27 de novembro de 2020 | 05h00
Na última vez em que Kurt Russell e Goldie Hawn estrelaram juntos um filme, o Muro de Berlim estava intacto. Mais de 30 anos se passariam desde a comédia Um Salto para a Felicidade (1987), estrelada pelo casal, até que a dupla voltasse a trabalhar junto nas telas: a primeira tentativa foi uma breve participação de Goldie no filme de Natal que Russell estrelou para a Netflix em 2018, Crônicas de Natal, e agora eles voltam com força total para a sequência, Crônicas de Natal – Parte 2 (Netflix, que estreou na quarta, 25), sob a direção de Chris Columbus.
Desta vez, a Mamãe Noel de Goldie Hawn divide os holofotes com Russell – um “Papai Noel mais atualizado, que tem até um lado sexy”, nas palavras dela – e o casal ajuda duas crianças a frustrar os planos de um vilão do Polo Norte.

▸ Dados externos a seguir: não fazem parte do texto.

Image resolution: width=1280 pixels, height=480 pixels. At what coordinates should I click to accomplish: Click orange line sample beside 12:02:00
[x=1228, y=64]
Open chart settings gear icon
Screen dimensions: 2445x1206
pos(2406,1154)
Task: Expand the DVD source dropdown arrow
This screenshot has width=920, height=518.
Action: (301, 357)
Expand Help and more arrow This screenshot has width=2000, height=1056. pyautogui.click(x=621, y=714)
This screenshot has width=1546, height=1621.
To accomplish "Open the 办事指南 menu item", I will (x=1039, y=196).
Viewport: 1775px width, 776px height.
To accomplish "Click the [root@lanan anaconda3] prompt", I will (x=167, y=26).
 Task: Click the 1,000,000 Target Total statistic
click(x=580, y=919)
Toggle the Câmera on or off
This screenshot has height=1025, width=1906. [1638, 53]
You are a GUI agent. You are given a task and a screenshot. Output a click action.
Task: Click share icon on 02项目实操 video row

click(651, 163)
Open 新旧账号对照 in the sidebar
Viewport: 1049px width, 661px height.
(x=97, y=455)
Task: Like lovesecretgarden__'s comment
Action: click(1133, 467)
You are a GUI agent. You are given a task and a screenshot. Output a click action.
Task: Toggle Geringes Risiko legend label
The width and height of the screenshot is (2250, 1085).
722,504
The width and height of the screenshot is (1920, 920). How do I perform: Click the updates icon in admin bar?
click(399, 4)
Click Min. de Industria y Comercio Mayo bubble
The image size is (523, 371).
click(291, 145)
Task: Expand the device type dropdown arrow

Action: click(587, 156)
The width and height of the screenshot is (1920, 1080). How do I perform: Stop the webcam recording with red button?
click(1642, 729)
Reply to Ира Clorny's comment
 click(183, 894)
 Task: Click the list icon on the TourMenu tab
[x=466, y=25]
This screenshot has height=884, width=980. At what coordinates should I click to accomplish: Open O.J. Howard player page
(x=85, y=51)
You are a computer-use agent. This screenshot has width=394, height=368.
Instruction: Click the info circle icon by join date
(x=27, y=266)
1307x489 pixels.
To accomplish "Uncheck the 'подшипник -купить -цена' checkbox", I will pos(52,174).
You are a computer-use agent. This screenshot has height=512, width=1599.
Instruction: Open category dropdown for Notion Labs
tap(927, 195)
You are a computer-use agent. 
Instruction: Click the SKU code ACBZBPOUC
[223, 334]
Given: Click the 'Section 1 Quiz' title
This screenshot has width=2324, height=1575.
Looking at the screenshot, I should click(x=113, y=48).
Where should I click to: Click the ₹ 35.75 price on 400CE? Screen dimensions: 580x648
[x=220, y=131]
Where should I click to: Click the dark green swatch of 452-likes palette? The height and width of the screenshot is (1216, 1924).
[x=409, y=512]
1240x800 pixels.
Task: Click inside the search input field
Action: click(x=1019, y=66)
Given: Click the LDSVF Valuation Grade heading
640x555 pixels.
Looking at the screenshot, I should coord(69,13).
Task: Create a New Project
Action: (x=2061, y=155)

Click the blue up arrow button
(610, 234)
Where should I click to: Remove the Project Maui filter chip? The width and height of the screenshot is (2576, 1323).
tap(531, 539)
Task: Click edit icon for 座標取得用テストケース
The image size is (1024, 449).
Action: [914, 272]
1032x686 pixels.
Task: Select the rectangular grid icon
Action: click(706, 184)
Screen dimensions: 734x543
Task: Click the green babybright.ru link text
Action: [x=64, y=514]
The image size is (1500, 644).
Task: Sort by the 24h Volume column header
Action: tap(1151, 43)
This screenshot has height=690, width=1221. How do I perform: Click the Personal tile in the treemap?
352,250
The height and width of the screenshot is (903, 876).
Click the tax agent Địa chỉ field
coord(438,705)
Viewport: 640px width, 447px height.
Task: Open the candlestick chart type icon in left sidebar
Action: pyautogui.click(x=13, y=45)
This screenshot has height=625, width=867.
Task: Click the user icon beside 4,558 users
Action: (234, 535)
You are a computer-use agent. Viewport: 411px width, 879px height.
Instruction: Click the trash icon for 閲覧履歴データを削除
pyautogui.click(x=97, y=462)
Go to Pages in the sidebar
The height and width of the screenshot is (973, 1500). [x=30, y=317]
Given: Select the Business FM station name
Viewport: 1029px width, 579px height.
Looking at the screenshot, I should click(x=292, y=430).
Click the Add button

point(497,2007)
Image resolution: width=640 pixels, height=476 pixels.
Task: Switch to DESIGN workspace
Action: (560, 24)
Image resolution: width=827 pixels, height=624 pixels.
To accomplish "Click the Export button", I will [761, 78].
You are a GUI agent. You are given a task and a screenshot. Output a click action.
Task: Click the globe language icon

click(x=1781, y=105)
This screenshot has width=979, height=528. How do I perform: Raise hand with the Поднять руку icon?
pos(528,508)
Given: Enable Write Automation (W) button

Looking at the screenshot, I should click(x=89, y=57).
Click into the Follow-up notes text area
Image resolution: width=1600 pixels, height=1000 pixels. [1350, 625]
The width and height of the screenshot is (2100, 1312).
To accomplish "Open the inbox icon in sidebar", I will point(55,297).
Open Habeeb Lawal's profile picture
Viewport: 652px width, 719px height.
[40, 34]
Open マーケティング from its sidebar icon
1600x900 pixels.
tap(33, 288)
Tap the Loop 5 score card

Ser a cara do Natal parece um destino digno desse casal, junto há 37 anos. Depois de se conhecerem em um set de filmagens em 1966, os dois começaram a namorar em 1983 durante as filmagens de Amor em Perigo e logo formaram uma espécie de Família Dó Ré Mi de celebridades. Sem nunca terem se casado, eles criaram os atores Kate e Oliver Hudson – filhos do casamento de Goldie com Bill Hudson –, que se referem a Russell como “Pa”. O casal também teve um filho, o ator Wyatt Russell (Kurt tem outro filho, Boston Russell).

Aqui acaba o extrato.